====== TEXT SEGMENT ======

GNOME Bugzilla – Bug 669594
bug in gspawn sequence-of-strings checking
Last modified: 2012-02-07 20:24:01 UTC
this will cause a segfault: from gi.repository import GLib import os GLib.spawn_async (argv=['echo', 'hello'], envp=os.environ) when this is okay: GLib.spawn_async (argv=['echo', 'hello'], envp=[]) and this is okay (and is properly detected as an error): GLib.spawn_async (argv=['echo', 'hello'], envp={}) It appears that os.environ has some weird type that's not quite a dict that's tripping up the detection code here. That's a problem for people who try to pass os.environ to envp thinking that it's a reasonable thing to do: we need to give them a proper error message in that case, not a segfault.
Created attachment 207014 [details] [review] pygspawn: improve error checking gspawn 'argv' and 'envp' parameters expect sequences of strings. This is enforced by checking that the passed argument is a sequence and that each item returned from it is a string. We do now, however, verify that each item can be successfully taken from the sequence. 'os.environ' is an example of an object that passes PySequence_Check() but fails to return objects from PySequence_ITEM(). Add a simple NULL check to avoid the crash.
I did a quick check for PySequence_ITEM and PySequence_GetItem and no other code in _glib/ is calling either of those, so it seems that this particular class of problem is limited to the gspawn code.

======

§ TASK 1: Repeat the bug report word for word, between "Created attachment 207014" and "the gspawn code.", inclusive.
§ TASK 2: According to the bug report, which object passes PySequence_Check() but fails to return objects from PySequence_ITEM()?
§ TASK 3: Pick up the bug report after its last sentence and keep writing.

====== DATA FOR REVIEW ======

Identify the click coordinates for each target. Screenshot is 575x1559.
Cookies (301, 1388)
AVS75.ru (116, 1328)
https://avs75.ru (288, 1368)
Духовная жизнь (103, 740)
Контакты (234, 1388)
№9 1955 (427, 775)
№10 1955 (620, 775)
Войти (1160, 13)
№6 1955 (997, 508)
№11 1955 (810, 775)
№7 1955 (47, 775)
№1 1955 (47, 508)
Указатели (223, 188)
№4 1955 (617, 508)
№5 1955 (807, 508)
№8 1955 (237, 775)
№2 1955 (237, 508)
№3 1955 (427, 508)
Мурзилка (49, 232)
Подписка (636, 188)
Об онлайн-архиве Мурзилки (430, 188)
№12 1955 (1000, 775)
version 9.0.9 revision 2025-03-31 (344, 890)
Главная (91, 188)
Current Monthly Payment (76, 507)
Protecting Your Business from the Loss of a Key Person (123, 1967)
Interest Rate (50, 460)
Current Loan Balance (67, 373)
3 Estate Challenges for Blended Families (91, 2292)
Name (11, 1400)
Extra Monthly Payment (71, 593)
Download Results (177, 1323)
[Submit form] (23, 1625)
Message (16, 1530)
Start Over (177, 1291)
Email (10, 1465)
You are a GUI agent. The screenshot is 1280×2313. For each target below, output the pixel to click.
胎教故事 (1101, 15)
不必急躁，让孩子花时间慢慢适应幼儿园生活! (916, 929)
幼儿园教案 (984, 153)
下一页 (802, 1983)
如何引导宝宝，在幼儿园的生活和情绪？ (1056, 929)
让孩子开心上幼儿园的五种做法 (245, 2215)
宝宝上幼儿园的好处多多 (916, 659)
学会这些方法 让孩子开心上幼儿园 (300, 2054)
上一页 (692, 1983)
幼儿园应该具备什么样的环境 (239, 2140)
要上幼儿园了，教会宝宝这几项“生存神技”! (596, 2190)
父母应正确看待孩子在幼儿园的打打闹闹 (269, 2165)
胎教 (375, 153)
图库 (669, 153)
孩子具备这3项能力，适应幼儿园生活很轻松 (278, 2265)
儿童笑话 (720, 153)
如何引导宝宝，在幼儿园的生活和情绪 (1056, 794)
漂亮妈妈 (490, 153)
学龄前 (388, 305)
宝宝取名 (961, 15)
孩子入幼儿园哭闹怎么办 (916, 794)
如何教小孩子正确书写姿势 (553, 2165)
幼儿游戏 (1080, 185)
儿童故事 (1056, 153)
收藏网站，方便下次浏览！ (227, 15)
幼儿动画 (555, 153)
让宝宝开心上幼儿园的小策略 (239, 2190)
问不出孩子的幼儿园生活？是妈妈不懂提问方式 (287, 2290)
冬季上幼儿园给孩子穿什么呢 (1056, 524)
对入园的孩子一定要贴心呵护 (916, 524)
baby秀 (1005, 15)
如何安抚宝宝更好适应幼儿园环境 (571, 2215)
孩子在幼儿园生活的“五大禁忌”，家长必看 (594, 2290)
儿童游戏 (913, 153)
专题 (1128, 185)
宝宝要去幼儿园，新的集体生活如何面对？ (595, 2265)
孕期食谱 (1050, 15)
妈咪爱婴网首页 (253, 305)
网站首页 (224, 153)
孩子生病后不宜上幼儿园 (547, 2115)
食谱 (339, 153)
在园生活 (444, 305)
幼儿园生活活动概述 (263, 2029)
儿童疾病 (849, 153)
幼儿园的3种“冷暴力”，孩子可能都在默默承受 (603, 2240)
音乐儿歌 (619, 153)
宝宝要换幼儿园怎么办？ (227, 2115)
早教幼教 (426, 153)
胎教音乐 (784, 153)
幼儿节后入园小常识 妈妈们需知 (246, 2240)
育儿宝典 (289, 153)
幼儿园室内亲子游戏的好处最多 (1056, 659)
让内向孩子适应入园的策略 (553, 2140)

======

§ ANSWER BOX 1:
Created attachment 207014 [details] [review] pygspawn: improve error checking gspawn 'argv' and 'envp' parameters expect sequences of strings. This is enforced by checking that the passed argument is a sequence and that each item returned from it is a string. We do now, however, verify that each item can be successfully taken from the sequence. 'os.environ' is an example of an object that passes PySequence_Check() but fails to return objects from PySequence_ITEM(). Add a simple NULL check to avoid the crash.
I did a quick check for PySequence_ITEM and PySequence_GetItem and no other code in _glib/ is calling either of those, so it seems that this particular class of problem is limited to the gspawn code.

§ ANSWER BOX 2: os.environ

§ ANSWER BOX 3:
Review of attachment 207014 [details] [review]: Patch is obviously correct: py docs say that _ITEM can return null so we must be robust, besides we even use xdecref already. I am not sure why this happens with os.environ and not with a dict though... Oh well :-)
Attachment 207014 [details] pushed as 945fd18 - pygspawn: improve error checking
(In reply to comment #3) > I am not sure why this happens with os.environ and not with a dict though... Oh > well :-) os.environ is a os._Environ instance which is a UserDict.UserDict subclass. UserDict looks like but is not a dict and doesn't really offer much value on modern Python 2 versions, it is kept for backwards compatibility with pre Python 2.2 (iirc) code where builtin types couldn't be subclassed. At long last, UserDict was removed in Python 3.